Saved data entries
*** Begin section ***

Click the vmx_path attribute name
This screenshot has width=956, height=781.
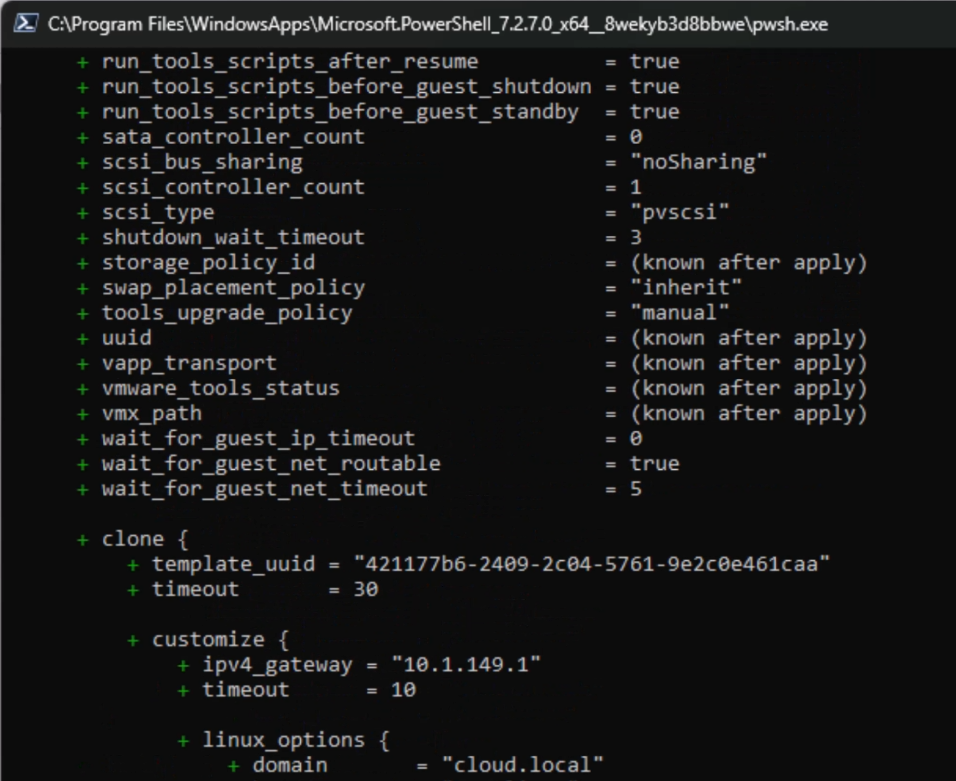pos(152,413)
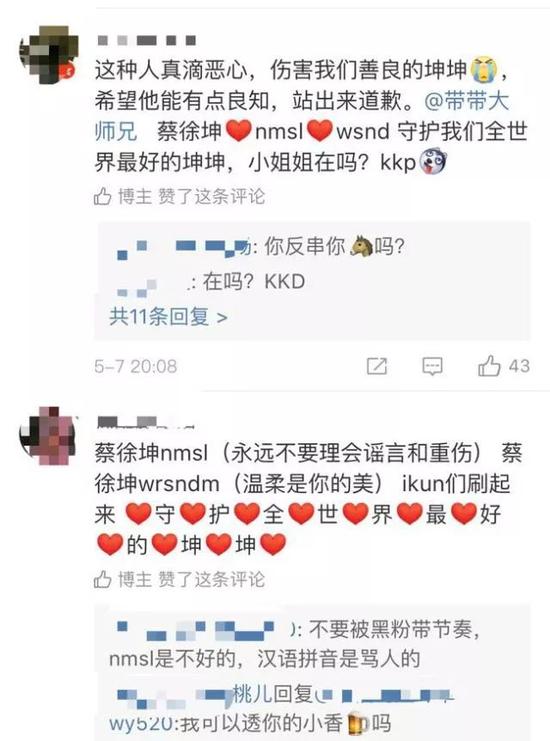This screenshot has width=550, height=741.
Task: Tap the horse emoji in the 你反串你 reply
Action: tap(361, 247)
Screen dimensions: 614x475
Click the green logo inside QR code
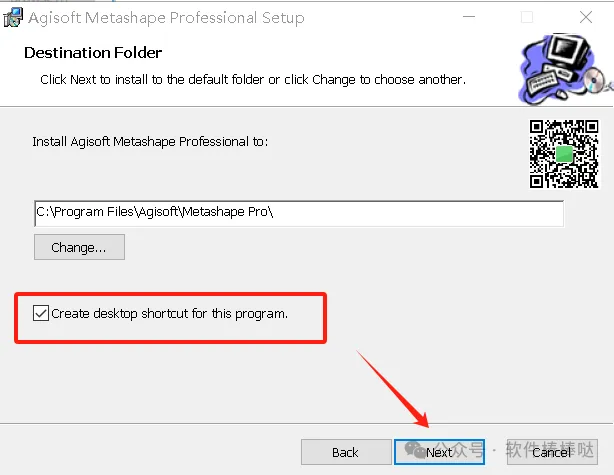(564, 154)
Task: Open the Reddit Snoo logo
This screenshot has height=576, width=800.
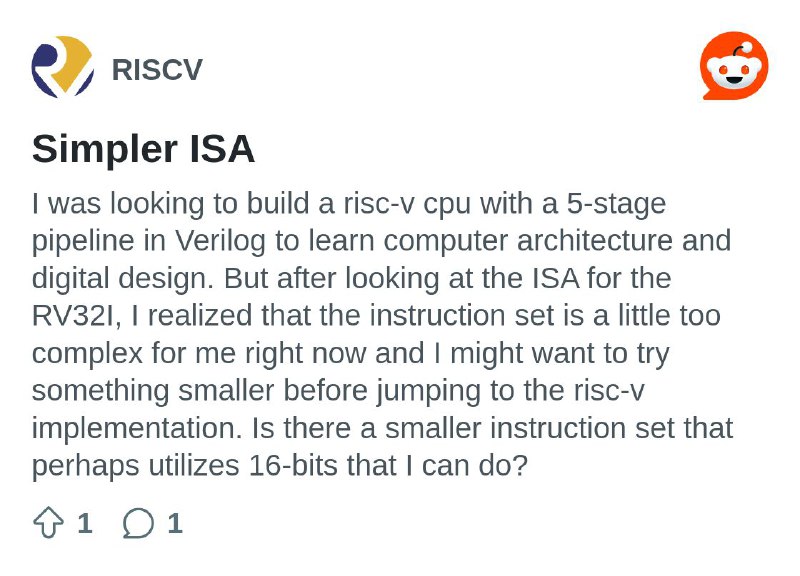Action: 734,66
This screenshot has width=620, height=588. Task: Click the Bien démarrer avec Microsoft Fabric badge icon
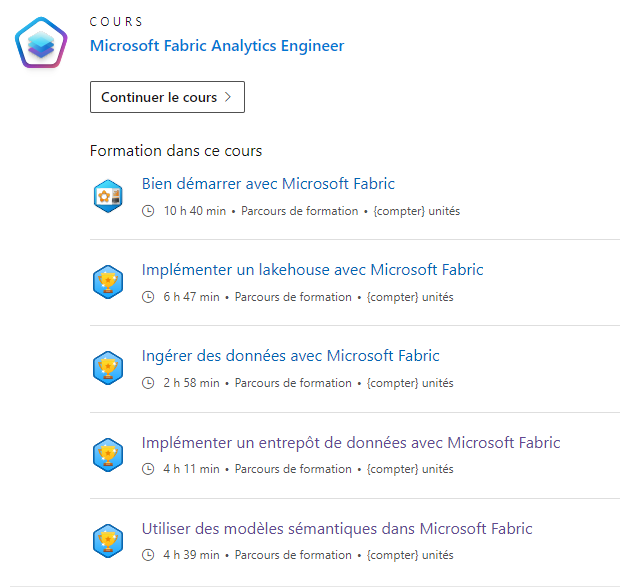[108, 196]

*** End section ***

> [TASK GOAL]: Please print the records above once more, word for word, omitting all pictures.

> [EXERCISE RESPONSE]:
Click the vmx_path attribute name
This screenshot has width=956, height=781.
pos(152,413)
This screenshot has width=550, height=741.
Task: Tap the horse emoji in the 你反串你 reply
Action: tap(361, 247)
Screen dimensions: 614x475
Click the green logo inside QR code
(564, 154)
Task: Open the Reddit Snoo logo
This screenshot has height=576, width=800.
Action: 734,66
This screenshot has width=620, height=588. Task: Click the Bien démarrer avec Microsoft Fabric badge icon
[108, 196]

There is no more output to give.